The village of Simalchaur is not far from the unpaved highway that connects Baglung Bazaar with Burtibang, the district’s second largest town. This landslide-prone road is part of the much-touted Middle Hill Highway that purports to connect the country’s eastern hills with the far western region. The Kumal community expects the road to be blacktopped soon so that they can transport their products to bigger markets in Pokhara and Butwal. Dil Bahadur already runs an eatery along it.
Although Bal Narsigh Kumal is worried about the current lack of market for his produce, he is still amazed by the transformation of the fields—where only maize and millet grew—into lush green vegetable farms in such a short time. “Nowadays, when I travel to other places in the plains and am forced to eat days’ old vegetables, my mind goes back to my own village,” he says. Indeed, in the past two years, they have gone from a community that relied on produce imported from faraway towns to thriving producers with surplus vegetables.

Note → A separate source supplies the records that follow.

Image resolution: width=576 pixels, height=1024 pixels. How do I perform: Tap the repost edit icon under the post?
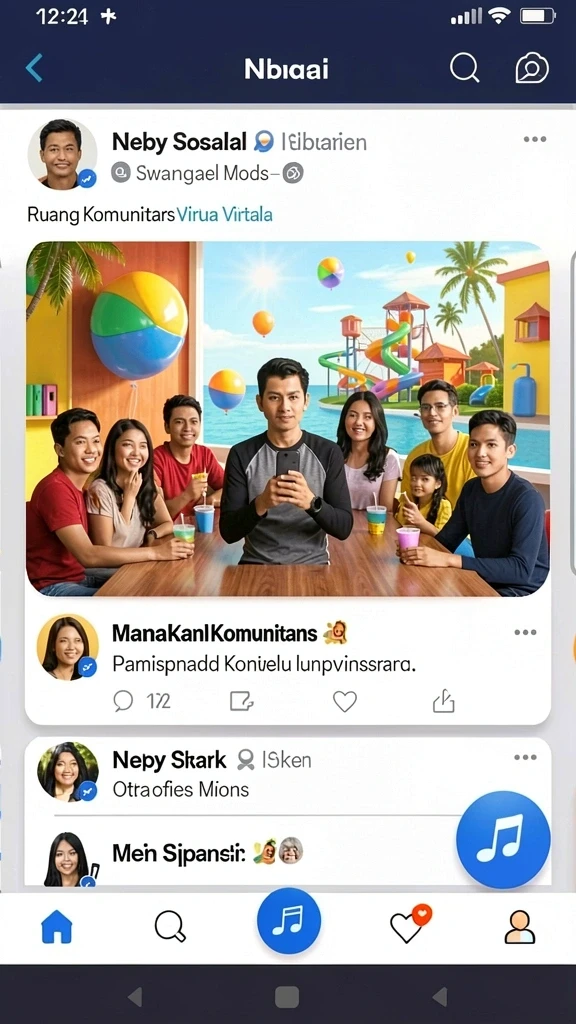tap(242, 701)
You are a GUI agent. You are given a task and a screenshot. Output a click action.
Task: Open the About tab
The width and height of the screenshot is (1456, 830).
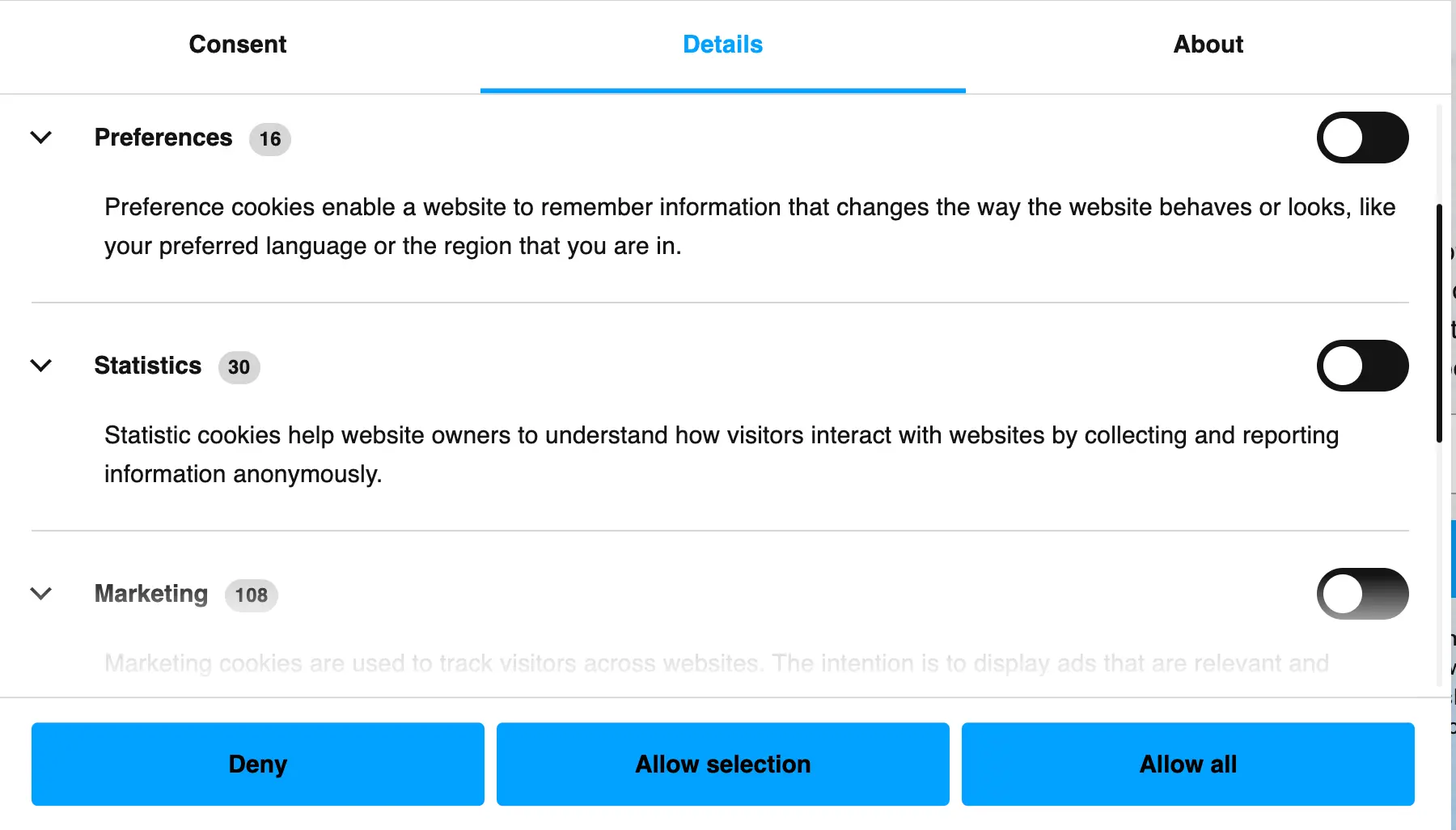[1208, 44]
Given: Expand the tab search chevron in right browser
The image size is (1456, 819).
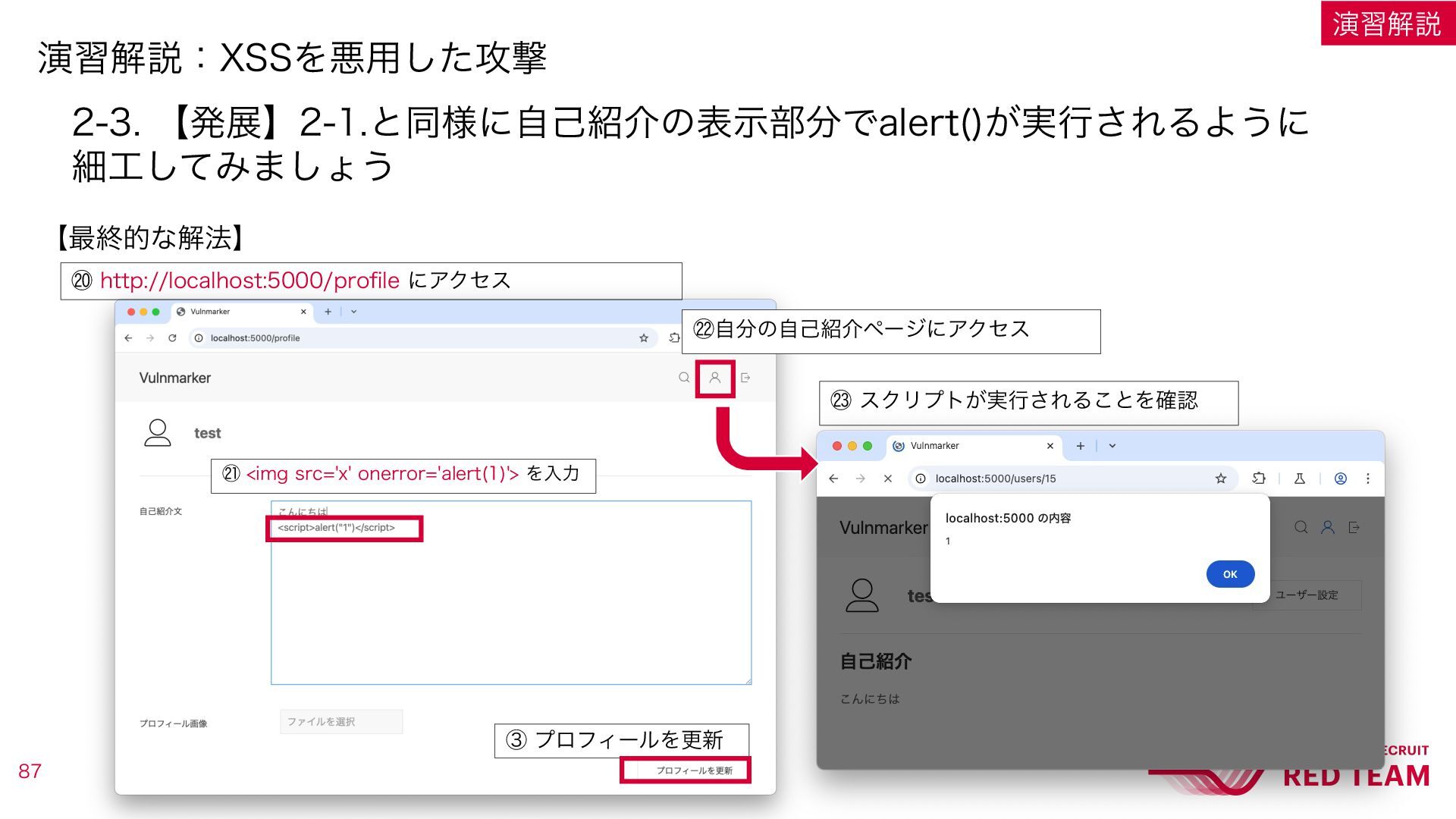Looking at the screenshot, I should (1112, 446).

A diligent entrepreneur, Dil Bahadur also runs a grinding mill from his shop on the highway. When he is away attending meeting or running the Nishi Dobhan Micro Hydropower Project that he chairs, his wife operates the mill.
On a hot June afternoon, after Dil Bahadur has shown us around the water storage area, he recalls the moment when he and Bal Narsingh had mulled over going abroad, all those years ago. “If we had gone ahead with the plan, our family might have been better off. But now everyone in our community can take advantage of the irrigation system. It has brought about a change here,” he says.
The AEPC, under the Ministry of Population and Environment, is supported by UNDP through the Renewable Energy for Rural Livelihood (RERL) project--a joint undertaking of the Government of Nepal, UNDP and the Global Environmental Facility (GEF). The programme seeks to increase equitable access to energy services, with a focus on enhancing rural livelihoods.